Task to carry out ▸ An identical copy of all the entries is the required result.
○ ○ ○ ○ ○ ○ ○
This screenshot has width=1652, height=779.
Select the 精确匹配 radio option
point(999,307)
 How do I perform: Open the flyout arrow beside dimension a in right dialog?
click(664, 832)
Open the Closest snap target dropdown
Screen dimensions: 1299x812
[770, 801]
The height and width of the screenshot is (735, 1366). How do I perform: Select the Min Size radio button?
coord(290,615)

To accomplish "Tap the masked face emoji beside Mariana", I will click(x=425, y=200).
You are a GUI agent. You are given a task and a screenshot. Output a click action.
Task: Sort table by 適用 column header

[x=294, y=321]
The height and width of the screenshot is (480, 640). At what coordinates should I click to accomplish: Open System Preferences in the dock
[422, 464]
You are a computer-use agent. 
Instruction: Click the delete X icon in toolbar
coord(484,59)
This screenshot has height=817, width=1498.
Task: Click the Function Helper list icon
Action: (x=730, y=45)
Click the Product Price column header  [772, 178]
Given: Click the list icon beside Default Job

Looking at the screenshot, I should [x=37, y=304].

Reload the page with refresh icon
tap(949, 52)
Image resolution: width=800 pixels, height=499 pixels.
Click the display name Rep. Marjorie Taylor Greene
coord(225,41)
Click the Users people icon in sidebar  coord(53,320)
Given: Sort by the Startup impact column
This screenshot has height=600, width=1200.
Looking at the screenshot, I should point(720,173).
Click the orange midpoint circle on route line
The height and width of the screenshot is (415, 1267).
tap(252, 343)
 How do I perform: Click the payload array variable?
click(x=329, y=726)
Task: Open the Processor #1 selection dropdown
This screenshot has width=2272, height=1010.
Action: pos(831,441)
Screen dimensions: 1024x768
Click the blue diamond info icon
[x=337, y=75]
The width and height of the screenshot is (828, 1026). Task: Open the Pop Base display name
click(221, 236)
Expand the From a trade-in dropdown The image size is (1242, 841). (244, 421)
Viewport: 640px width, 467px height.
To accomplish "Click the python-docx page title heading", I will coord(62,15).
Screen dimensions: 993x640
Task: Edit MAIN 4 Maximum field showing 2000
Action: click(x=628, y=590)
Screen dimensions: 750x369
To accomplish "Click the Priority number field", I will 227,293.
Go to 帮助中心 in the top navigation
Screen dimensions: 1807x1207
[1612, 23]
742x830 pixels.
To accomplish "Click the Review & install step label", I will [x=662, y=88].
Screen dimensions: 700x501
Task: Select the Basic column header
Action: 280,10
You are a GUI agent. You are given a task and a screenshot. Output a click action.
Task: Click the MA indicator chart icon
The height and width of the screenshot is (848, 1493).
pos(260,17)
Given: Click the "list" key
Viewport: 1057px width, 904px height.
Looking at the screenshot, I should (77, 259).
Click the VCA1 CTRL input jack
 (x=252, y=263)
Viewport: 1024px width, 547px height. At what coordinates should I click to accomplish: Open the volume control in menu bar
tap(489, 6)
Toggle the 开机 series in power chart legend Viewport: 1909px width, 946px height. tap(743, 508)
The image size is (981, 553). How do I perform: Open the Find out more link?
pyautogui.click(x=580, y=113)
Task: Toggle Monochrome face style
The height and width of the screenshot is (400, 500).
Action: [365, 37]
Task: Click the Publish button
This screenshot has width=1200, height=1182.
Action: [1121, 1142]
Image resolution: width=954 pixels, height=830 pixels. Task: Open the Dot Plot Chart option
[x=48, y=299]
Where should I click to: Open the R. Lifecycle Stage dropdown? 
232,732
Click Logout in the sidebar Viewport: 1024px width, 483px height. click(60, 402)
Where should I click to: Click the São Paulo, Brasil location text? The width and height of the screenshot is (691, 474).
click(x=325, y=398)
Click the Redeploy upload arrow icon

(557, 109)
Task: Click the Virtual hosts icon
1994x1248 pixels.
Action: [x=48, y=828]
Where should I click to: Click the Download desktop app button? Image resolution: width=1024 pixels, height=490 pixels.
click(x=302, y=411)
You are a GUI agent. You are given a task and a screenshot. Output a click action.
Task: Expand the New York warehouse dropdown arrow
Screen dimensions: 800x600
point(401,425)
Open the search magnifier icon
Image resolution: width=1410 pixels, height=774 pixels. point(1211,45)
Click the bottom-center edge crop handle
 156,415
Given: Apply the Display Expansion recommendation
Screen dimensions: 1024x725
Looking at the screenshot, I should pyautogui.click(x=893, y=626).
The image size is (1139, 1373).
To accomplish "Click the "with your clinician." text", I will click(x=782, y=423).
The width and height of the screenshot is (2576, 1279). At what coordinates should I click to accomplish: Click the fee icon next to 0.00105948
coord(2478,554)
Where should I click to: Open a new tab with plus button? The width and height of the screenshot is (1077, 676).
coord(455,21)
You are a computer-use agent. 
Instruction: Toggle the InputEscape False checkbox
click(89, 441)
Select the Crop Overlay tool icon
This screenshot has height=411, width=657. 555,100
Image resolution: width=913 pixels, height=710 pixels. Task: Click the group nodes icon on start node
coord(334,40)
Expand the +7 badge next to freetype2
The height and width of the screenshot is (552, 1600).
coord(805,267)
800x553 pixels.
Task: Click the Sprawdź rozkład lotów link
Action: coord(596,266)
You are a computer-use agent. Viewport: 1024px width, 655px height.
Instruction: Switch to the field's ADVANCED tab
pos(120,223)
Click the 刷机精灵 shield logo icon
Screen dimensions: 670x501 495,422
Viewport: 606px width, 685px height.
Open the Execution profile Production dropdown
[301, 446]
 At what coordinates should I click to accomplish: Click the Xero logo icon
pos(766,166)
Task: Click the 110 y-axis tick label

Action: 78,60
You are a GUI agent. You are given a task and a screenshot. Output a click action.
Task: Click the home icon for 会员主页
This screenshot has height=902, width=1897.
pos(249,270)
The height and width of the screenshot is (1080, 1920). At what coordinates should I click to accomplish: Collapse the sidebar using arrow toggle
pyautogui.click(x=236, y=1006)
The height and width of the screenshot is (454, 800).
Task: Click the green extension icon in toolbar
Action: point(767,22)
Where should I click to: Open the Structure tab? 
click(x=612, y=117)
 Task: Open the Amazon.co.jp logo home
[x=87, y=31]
○ ○ ○ ○ ○ ○ ○
Written answer ▸
This screenshot has width=1652, height=779.
Select the 精确匹配 radio option
point(999,307)
 How do I perform: Open the flyout arrow beside dimension a in right dialog?
click(664, 832)
Open the Closest snap target dropdown
Screen dimensions: 1299x812
[770, 801]
The height and width of the screenshot is (735, 1366). How do I perform: Select the Min Size radio button?
coord(290,615)

To accomplish "Tap the masked face emoji beside Mariana", I will click(x=425, y=200).
You are a GUI agent. You are given a task and a screenshot. Output a click action.
Task: Sort table by 適用 column header

[x=294, y=321]
The height and width of the screenshot is (480, 640). At what coordinates should I click to accomplish: Open System Preferences in the dock
[422, 464]
You are a computer-use agent. 
Instruction: Click the delete X icon in toolbar
coord(484,59)
This screenshot has height=817, width=1498.
Task: Click the Function Helper list icon
Action: (x=730, y=45)
Click the Product Price column header  [772, 178]
Given: Click the list icon beside Default Job

Looking at the screenshot, I should [x=37, y=304].

Reload the page with refresh icon
tap(949, 52)
Image resolution: width=800 pixels, height=499 pixels.
Click the display name Rep. Marjorie Taylor Greene
coord(225,41)
Click the Users people icon in sidebar  coord(53,320)
Given: Sort by the Startup impact column
This screenshot has height=600, width=1200.
Looking at the screenshot, I should point(720,173).
Click the orange midpoint circle on route line
The height and width of the screenshot is (415, 1267).
tap(252, 343)
 How do I perform: Click the payload array variable?
click(x=329, y=726)
Task: Open the Processor #1 selection dropdown
This screenshot has width=2272, height=1010.
Action: pos(831,441)
Screen dimensions: 1024x768
Click the blue diamond info icon
[x=337, y=75]
The width and height of the screenshot is (828, 1026). Task: Open the Pop Base display name
click(221, 236)
Expand the From a trade-in dropdown The image size is (1242, 841). (244, 421)
Viewport: 640px width, 467px height.
To accomplish "Click the python-docx page title heading", I will coord(62,15).
Screen dimensions: 993x640
Task: Edit MAIN 4 Maximum field showing 2000
Action: click(x=628, y=590)
Screen dimensions: 750x369
To accomplish "Click the Priority number field", I will 227,293.
Go to 帮助中心 in the top navigation
Screen dimensions: 1807x1207
[1612, 23]
742x830 pixels.
To accomplish "Click the Review & install step label", I will [x=662, y=88].
Screen dimensions: 700x501
Task: Select the Basic column header
Action: 280,10
You are a GUI agent. You are given a task and a screenshot. Output a click action.
Task: Click the MA indicator chart icon
The height and width of the screenshot is (848, 1493).
pos(260,17)
Given: Click the "list" key
Viewport: 1057px width, 904px height.
Looking at the screenshot, I should (77, 259).
Click the VCA1 CTRL input jack
 (x=252, y=263)
Viewport: 1024px width, 547px height. At what coordinates should I click to accomplish: Open the volume control in menu bar
tap(489, 6)
Toggle the 开机 series in power chart legend Viewport: 1909px width, 946px height. tap(743, 508)
The image size is (981, 553). How do I perform: Open the Find out more link?
pyautogui.click(x=580, y=113)
Task: Toggle Monochrome face style
The height and width of the screenshot is (400, 500).
Action: [365, 37]
Task: Click the Publish button
This screenshot has width=1200, height=1182.
Action: [1121, 1142]
Image resolution: width=954 pixels, height=830 pixels. Task: Open the Dot Plot Chart option
[x=48, y=299]
Where should I click to: Open the R. Lifecycle Stage dropdown? 
232,732
Click Logout in the sidebar Viewport: 1024px width, 483px height. click(60, 402)
Where should I click to: Click the São Paulo, Brasil location text? The width and height of the screenshot is (691, 474).
click(x=325, y=398)
Click the Redeploy upload arrow icon

(557, 109)
Task: Click the Virtual hosts icon
1994x1248 pixels.
Action: [x=48, y=828]
Where should I click to: Click the Download desktop app button? Image resolution: width=1024 pixels, height=490 pixels.
click(x=302, y=411)
You are a GUI agent. You are given a task and a screenshot. Output a click action.
Task: Expand the New York warehouse dropdown arrow
Screen dimensions: 800x600
point(401,425)
Open the search magnifier icon
Image resolution: width=1410 pixels, height=774 pixels. point(1211,45)
Click the bottom-center edge crop handle
 156,415
Given: Apply the Display Expansion recommendation
Screen dimensions: 1024x725
Looking at the screenshot, I should pyautogui.click(x=893, y=626).
The image size is (1139, 1373).
To accomplish "Click the "with your clinician." text", I will click(x=782, y=423).
The width and height of the screenshot is (2576, 1279). At what coordinates should I click to accomplish: Click the fee icon next to 0.00105948
coord(2478,554)
Where should I click to: Open a new tab with plus button? The width and height of the screenshot is (1077, 676).
coord(455,21)
You are a computer-use agent. 
Instruction: Toggle the InputEscape False checkbox
click(89, 441)
Select the Crop Overlay tool icon
This screenshot has height=411, width=657. 555,100
Image resolution: width=913 pixels, height=710 pixels. Task: Click the group nodes icon on start node
coord(334,40)
Expand the +7 badge next to freetype2
The height and width of the screenshot is (552, 1600).
coord(805,267)
800x553 pixels.
Task: Click the Sprawdź rozkład lotów link
Action: coord(596,266)
You are a computer-use agent. Viewport: 1024px width, 655px height.
Instruction: Switch to the field's ADVANCED tab
pos(120,223)
Click the 刷机精灵 shield logo icon
Screen dimensions: 670x501 495,422
Viewport: 606px width, 685px height.
Open the Execution profile Production dropdown
[301, 446]
 At what coordinates should I click to accomplish: Click the Xero logo icon
pos(766,166)
Task: Click the 110 y-axis tick label

Action: 78,60
You are a GUI agent. You are given a task and a screenshot. Output a click action.
Task: Click the home icon for 会员主页
This screenshot has height=902, width=1897.
pos(249,270)
The height and width of the screenshot is (1080, 1920). At what coordinates should I click to accomplish: Collapse the sidebar using arrow toggle
pyautogui.click(x=236, y=1006)
The height and width of the screenshot is (454, 800).
Task: Click the green extension icon in toolbar
Action: point(767,22)
Where should I click to: Open the Structure tab? 
click(x=612, y=117)
 Task: Open the Amazon.co.jp logo home
[x=87, y=31]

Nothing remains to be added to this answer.